With a title like Hobo with a Shotgun, there's not a lot left to say about the plot - that's about as far as it goes. Rutger Hauer's Hobo arrives at Scum Town looking for a new start in life (although with a name like that, you'd think he might get back on the train). He dreams of starting up a lawn-mowing business in some backwater idyll - although first he's got to clean up this town. With a shotgun.
This is very much a homage to the halcyon days of exploitation films, and in this sense, HWAS hits the mark - from the over the top violence to the wanton bloodshed, the hackneyed dialogue and low-budget visual style, this is a dark sensory overload with tongue wedged firmly in cheek.

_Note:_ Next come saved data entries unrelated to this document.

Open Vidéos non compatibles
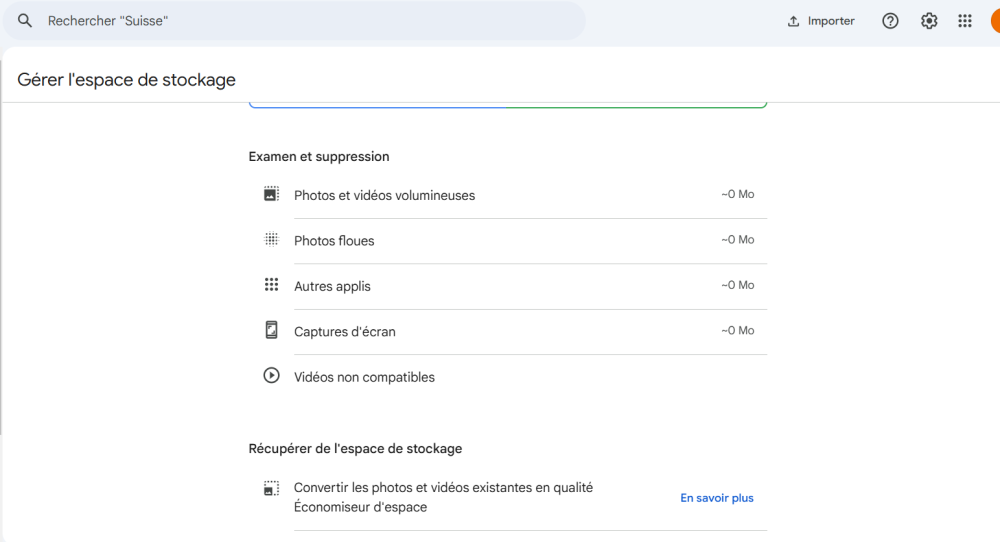This screenshot has height=542, width=1000. 364,378

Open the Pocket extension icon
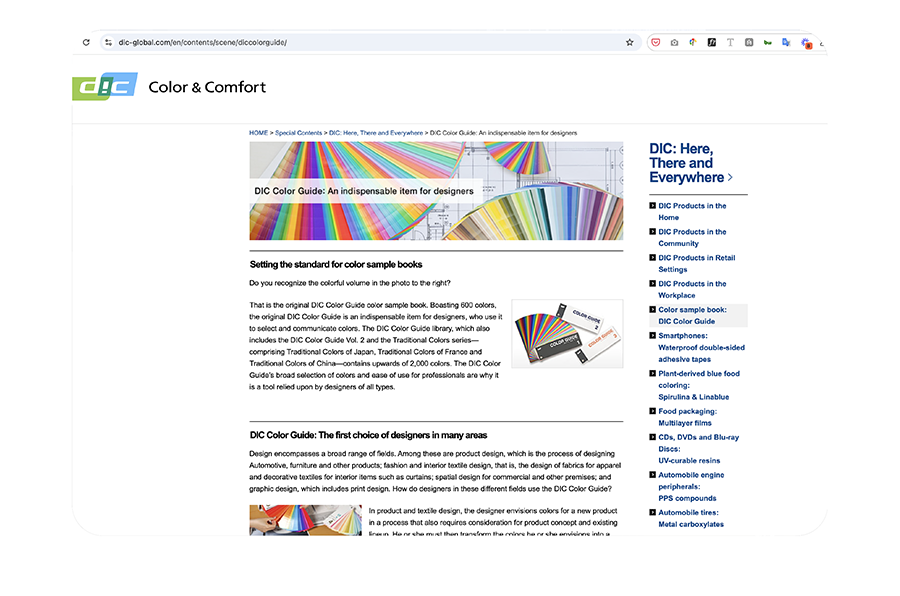[x=656, y=43]
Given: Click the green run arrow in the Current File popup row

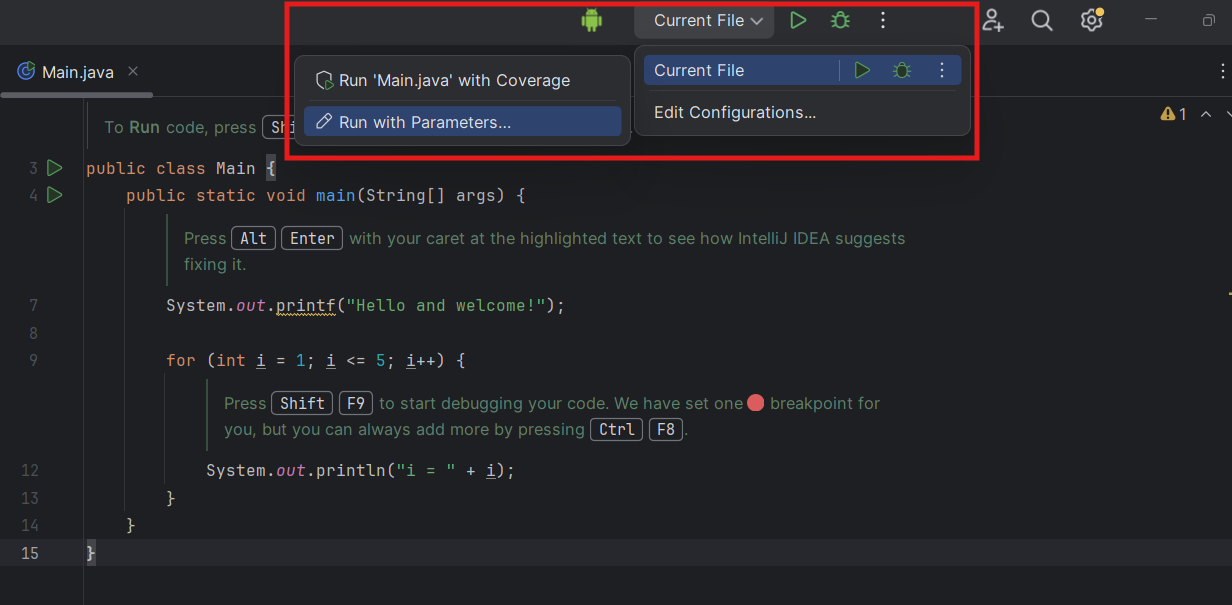Looking at the screenshot, I should 861,70.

This said, the film managed to lose me somewhere between the school bus inferno, the lawnmower de-limbing and the glass-munching. After a while, the sense of black humour disappears, and the film becomes a bit of a grim exercise in trying too hard to shock. There's potential for a lot of bloody fun in this film, but it's only the first part that's effectively realised.
HWAS came from the same origins as Machete - another silly exploitation flick that manages to be everything this one should have aspired to. Both were spoof trailers attached to the Robert Rodriguez/Quentin Tarantino double feature Grindhouse - yet while Machete (starring a brilliant Danny Trejo and boasting a string of impressive cameos) became even better in the transition from absurd trailer to feature-length film, Hobo with a Shotgun goes the other way.
Machete features a lot of the same motifs - an aging outcast pitched into battle against a host of shady underworld characters with friends in high places, an attractive sidekick who implausibly decides to ally herself with the protagonist, ludicrous violence and a knowing sense of self-deprecation. The difference is in the execution. Machete's characters are at least in some way likeable; even the villains are charismatic - but in HWAS, no-one is particularly sympathetic, and you end up rooting for the Hobo more or less by default. It's difficult to care about anyone's fate, and even in such a palpably silly niche of films, this matters.
A sister film to Machete only really in origin, HWAS is pretty absent of well-known actors - Rutger Hauer is a convincing enough Hobo, although he has little to do except be dirty and growl at people. And munch on glass. Why Molly Dunsworth's Abby decides Team Hobo is the winning place to be isn't really clear, but she's a moderately interesting character. Otherwise, the cast are just a stream of faceless grunts who contribute little of note.
Perhaps I'm missing the point - but I don't think so. I get that it's at once a tribute and a pastiche of the video nasty genre, and as such, slick, high-quality film-making isn't what this is aiming for. Nonetheless, you've got to give people a reason to watch, or you're only appealing to a real niche of exploitation-movie fans. There's not a lot here for anyone else.
There's not much to shout about when it comes to the Blu-Ray release. Although shot in a crummy, low-budget style, there's plenty of colour and action in the film, and this comes through nicely - but on the whole, you're better off with the standard DVD version, especially as there's not likely to be a second viewing in the offing.